EXERCISE GOAL: The entries below should be written out again exactly as they stand.

MATERIAL PROVIDED:
__________________________________________________
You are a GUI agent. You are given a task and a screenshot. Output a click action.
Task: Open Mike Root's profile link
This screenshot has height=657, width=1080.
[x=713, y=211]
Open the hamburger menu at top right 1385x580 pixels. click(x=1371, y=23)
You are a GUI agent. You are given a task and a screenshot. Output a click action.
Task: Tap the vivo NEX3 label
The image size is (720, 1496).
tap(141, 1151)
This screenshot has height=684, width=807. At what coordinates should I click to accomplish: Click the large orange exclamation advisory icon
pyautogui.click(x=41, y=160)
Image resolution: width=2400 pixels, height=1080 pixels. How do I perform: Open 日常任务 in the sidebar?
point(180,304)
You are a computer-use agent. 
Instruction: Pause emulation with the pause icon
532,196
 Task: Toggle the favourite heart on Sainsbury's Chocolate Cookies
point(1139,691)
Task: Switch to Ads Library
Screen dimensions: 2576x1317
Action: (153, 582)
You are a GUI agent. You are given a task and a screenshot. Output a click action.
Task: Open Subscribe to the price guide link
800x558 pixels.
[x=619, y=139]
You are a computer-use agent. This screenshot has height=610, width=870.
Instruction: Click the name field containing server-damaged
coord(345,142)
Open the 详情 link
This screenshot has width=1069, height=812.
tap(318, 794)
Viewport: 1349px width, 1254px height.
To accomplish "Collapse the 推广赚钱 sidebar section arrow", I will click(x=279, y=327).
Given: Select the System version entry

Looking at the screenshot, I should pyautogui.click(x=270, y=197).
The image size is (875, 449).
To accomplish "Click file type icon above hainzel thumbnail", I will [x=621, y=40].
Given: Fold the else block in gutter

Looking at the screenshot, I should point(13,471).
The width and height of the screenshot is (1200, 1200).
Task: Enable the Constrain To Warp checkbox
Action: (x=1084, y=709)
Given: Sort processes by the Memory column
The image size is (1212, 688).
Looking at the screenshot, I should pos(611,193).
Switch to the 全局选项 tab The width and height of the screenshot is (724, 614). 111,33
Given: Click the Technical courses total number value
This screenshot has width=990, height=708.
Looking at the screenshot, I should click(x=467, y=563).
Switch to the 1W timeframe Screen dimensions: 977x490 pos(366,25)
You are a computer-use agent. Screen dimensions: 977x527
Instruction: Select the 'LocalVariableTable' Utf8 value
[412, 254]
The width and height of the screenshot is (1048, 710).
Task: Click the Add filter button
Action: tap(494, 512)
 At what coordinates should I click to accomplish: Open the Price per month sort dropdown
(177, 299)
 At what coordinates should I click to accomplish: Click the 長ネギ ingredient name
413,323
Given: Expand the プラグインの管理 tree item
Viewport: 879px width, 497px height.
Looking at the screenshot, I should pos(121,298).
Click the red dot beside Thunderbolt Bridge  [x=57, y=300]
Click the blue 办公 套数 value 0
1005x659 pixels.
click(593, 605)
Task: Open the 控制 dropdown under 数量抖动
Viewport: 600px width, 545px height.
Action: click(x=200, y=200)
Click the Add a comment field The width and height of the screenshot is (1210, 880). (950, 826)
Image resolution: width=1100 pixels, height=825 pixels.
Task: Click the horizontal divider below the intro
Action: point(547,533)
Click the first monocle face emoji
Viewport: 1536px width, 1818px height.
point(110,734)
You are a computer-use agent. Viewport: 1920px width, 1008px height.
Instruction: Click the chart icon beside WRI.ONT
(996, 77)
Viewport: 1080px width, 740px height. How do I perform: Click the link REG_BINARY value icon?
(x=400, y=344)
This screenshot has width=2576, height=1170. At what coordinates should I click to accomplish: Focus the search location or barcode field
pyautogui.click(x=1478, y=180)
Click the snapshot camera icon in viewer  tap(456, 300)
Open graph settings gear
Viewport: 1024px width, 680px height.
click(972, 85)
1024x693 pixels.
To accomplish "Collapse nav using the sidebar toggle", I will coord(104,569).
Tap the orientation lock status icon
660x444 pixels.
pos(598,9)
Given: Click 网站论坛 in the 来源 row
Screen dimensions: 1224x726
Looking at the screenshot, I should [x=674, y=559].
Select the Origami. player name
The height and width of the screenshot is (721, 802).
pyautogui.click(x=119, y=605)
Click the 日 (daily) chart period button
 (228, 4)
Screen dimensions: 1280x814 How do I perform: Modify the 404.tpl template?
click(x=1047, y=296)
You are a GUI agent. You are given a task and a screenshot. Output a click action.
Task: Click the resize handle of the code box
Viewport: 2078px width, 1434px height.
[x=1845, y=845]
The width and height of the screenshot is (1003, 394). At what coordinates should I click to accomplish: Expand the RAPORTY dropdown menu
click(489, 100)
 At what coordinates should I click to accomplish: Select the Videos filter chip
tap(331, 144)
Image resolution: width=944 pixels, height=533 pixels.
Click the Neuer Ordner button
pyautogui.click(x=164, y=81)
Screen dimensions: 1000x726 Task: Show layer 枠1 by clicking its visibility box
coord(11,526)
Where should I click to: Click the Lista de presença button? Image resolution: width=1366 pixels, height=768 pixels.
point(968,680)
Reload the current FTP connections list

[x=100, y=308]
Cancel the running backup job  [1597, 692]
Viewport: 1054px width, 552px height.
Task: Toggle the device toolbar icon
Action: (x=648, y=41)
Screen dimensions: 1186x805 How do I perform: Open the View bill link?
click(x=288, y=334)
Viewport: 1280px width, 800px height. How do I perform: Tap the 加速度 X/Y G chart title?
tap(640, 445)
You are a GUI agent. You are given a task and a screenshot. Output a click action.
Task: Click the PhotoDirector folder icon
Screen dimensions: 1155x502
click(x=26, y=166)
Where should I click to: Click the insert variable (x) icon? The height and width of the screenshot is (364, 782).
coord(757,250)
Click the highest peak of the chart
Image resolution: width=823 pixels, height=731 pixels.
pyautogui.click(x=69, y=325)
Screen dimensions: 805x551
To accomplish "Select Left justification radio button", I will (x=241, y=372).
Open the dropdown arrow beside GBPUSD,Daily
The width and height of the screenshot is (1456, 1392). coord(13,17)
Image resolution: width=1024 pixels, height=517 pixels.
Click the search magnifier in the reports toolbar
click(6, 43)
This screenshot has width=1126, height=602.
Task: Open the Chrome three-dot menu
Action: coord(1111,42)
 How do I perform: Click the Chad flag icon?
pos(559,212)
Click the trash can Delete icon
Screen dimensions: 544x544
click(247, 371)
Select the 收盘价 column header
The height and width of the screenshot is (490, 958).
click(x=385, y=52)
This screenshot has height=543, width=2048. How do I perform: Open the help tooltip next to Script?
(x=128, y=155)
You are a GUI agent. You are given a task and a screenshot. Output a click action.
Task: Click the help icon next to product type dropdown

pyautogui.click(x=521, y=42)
__________________________________________________
FINISHED TASK:
You are a GUI agent. You are given a task and a screenshot. Output a click action.
Task: Open Mike Root's profile link
This screenshot has height=657, width=1080.
[x=713, y=211]
Open the hamburger menu at top right 1385x580 pixels. click(x=1371, y=23)
You are a GUI agent. You are given a task and a screenshot. Output a click action.
Task: Tap the vivo NEX3 label
The image size is (720, 1496).
tap(141, 1151)
This screenshot has height=684, width=807. At what coordinates should I click to accomplish: Click the large orange exclamation advisory icon
pyautogui.click(x=41, y=160)
Image resolution: width=2400 pixels, height=1080 pixels. How do I perform: Open 日常任务 in the sidebar?
point(180,304)
You are a computer-use agent. 
Instruction: Pause emulation with the pause icon
532,196
 Task: Toggle the favourite heart on Sainsbury's Chocolate Cookies
point(1139,691)
Task: Switch to Ads Library
Screen dimensions: 2576x1317
Action: (153, 582)
You are a GUI agent. You are given a task and a screenshot. Output a click action.
Task: Open Subscribe to the price guide link
800x558 pixels.
[x=619, y=139]
You are a computer-use agent. This screenshot has height=610, width=870.
Instruction: Click the name field containing server-damaged
coord(345,142)
Open the 详情 link
This screenshot has width=1069, height=812.
tap(318, 794)
Viewport: 1349px width, 1254px height.
To accomplish "Collapse the 推广赚钱 sidebar section arrow", I will click(x=279, y=327).
Given: Select the System version entry

Looking at the screenshot, I should pyautogui.click(x=270, y=197).
The image size is (875, 449).
To accomplish "Click file type icon above hainzel thumbnail", I will [x=621, y=40].
Given: Fold the else block in gutter

Looking at the screenshot, I should point(13,471).
The width and height of the screenshot is (1200, 1200).
Task: Enable the Constrain To Warp checkbox
Action: (x=1084, y=709)
Given: Sort processes by the Memory column
The image size is (1212, 688).
Looking at the screenshot, I should pos(611,193).
Switch to the 全局选项 tab The width and height of the screenshot is (724, 614). 111,33
Given: Click the Technical courses total number value
This screenshot has width=990, height=708.
Looking at the screenshot, I should click(x=467, y=563).
Switch to the 1W timeframe Screen dimensions: 977x490 pos(366,25)
You are a computer-use agent. Screen dimensions: 977x527
Instruction: Select the 'LocalVariableTable' Utf8 value
[412, 254]
The width and height of the screenshot is (1048, 710).
Task: Click the Add filter button
Action: tap(494, 512)
 At what coordinates should I click to accomplish: Open the Price per month sort dropdown
(177, 299)
 At what coordinates should I click to accomplish: Click the 長ネギ ingredient name
413,323
Given: Expand the プラグインの管理 tree item
Viewport: 879px width, 497px height.
Looking at the screenshot, I should pos(121,298).
Click the red dot beside Thunderbolt Bridge  [x=57, y=300]
Click the blue 办公 套数 value 0
1005x659 pixels.
click(593, 605)
Task: Open the 控制 dropdown under 数量抖动
Viewport: 600px width, 545px height.
Action: click(x=200, y=200)
Click the Add a comment field The width and height of the screenshot is (1210, 880). (950, 826)
Image resolution: width=1100 pixels, height=825 pixels.
Task: Click the horizontal divider below the intro
Action: point(547,533)
Click the first monocle face emoji
Viewport: 1536px width, 1818px height.
point(110,734)
You are a computer-use agent. Viewport: 1920px width, 1008px height.
Instruction: Click the chart icon beside WRI.ONT
(996, 77)
Viewport: 1080px width, 740px height. How do I perform: Click the link REG_BINARY value icon?
(x=400, y=344)
This screenshot has width=2576, height=1170. At what coordinates should I click to accomplish: Focus the search location or barcode field
pyautogui.click(x=1478, y=180)
Click the snapshot camera icon in viewer  tap(456, 300)
Open graph settings gear
Viewport: 1024px width, 680px height.
click(972, 85)
1024x693 pixels.
To accomplish "Collapse nav using the sidebar toggle", I will coord(104,569).
Tap the orientation lock status icon
660x444 pixels.
pos(598,9)
Given: Click 网站论坛 in the 来源 row
Screen dimensions: 1224x726
Looking at the screenshot, I should [x=674, y=559].
Select the Origami. player name
The height and width of the screenshot is (721, 802).
pyautogui.click(x=119, y=605)
Click the 日 (daily) chart period button
 (228, 4)
Screen dimensions: 1280x814 How do I perform: Modify the 404.tpl template?
click(x=1047, y=296)
You are a GUI agent. You are given a task and a screenshot. Output a click action.
Task: Click the resize handle of the code box
Viewport: 2078px width, 1434px height.
[x=1845, y=845]
The width and height of the screenshot is (1003, 394). At what coordinates should I click to accomplish: Expand the RAPORTY dropdown menu
click(489, 100)
 At what coordinates should I click to accomplish: Select the Videos filter chip
tap(331, 144)
Image resolution: width=944 pixels, height=533 pixels.
Click the Neuer Ordner button
pyautogui.click(x=164, y=81)
Screen dimensions: 1000x726 Task: Show layer 枠1 by clicking its visibility box
coord(11,526)
Where should I click to: Click the Lista de presença button? Image resolution: width=1366 pixels, height=768 pixels.
point(968,680)
Reload the current FTP connections list

[x=100, y=308]
Cancel the running backup job  [1597, 692]
Viewport: 1054px width, 552px height.
Task: Toggle the device toolbar icon
Action: (x=648, y=41)
Screen dimensions: 1186x805 How do I perform: Open the View bill link?
click(x=288, y=334)
Viewport: 1280px width, 800px height. How do I perform: Tap the 加速度 X/Y G chart title?
tap(640, 445)
You are a GUI agent. You are given a task and a screenshot. Output a click action.
Task: Click the PhotoDirector folder icon
Screen dimensions: 1155x502
click(x=26, y=166)
Where should I click to: Click the insert variable (x) icon? The height and width of the screenshot is (364, 782).
coord(757,250)
Click the highest peak of the chart
Image resolution: width=823 pixels, height=731 pixels.
pyautogui.click(x=69, y=325)
Screen dimensions: 805x551
To accomplish "Select Left justification radio button", I will (x=241, y=372).
Open the dropdown arrow beside GBPUSD,Daily
The width and height of the screenshot is (1456, 1392). coord(13,17)
Image resolution: width=1024 pixels, height=517 pixels.
Click the search magnifier in the reports toolbar
click(6, 43)
This screenshot has width=1126, height=602.
Task: Open the Chrome three-dot menu
Action: coord(1111,42)
 How do I perform: Click the Chad flag icon?
pos(559,212)
Click the trash can Delete icon
Screen dimensions: 544x544
click(247, 371)
Select the 收盘价 column header
The height and width of the screenshot is (490, 958).
click(x=385, y=52)
This screenshot has height=543, width=2048. How do I perform: Open the help tooltip next to Script?
(x=128, y=155)
You are a GUI agent. You are given a task and a screenshot. Output a click action.
Task: Click the help icon next to product type dropdown

pyautogui.click(x=521, y=42)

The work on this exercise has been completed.